[Stored items]
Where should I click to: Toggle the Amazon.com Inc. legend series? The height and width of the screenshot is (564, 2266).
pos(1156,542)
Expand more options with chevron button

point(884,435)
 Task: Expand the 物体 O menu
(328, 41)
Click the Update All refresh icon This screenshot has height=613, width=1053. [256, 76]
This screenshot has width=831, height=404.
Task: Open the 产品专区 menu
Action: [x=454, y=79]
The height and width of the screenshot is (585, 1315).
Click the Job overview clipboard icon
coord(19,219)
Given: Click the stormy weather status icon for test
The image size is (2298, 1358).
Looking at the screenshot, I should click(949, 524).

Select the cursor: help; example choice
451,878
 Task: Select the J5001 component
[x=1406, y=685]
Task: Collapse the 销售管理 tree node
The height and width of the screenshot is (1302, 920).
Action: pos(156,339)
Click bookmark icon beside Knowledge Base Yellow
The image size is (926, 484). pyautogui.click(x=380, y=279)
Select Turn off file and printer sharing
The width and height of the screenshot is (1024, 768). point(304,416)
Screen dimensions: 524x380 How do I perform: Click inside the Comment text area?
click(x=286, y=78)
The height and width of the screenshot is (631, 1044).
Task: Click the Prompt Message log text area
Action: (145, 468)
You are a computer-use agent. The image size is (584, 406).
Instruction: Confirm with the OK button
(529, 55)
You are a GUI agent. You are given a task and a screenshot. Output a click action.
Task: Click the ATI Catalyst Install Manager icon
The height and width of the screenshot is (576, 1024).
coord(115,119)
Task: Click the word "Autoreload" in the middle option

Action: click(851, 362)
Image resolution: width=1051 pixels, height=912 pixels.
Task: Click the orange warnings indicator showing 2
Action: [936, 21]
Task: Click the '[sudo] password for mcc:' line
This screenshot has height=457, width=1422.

→ THE TASK
What this exercise asks for is every line of the data above with the word "agent".

→ RESPONSE TO THIS EXERCISE
You are a computer-use agent. The image size is (584, 406).
You are a GUI agent. You are given a task and a screenshot. Output a click action.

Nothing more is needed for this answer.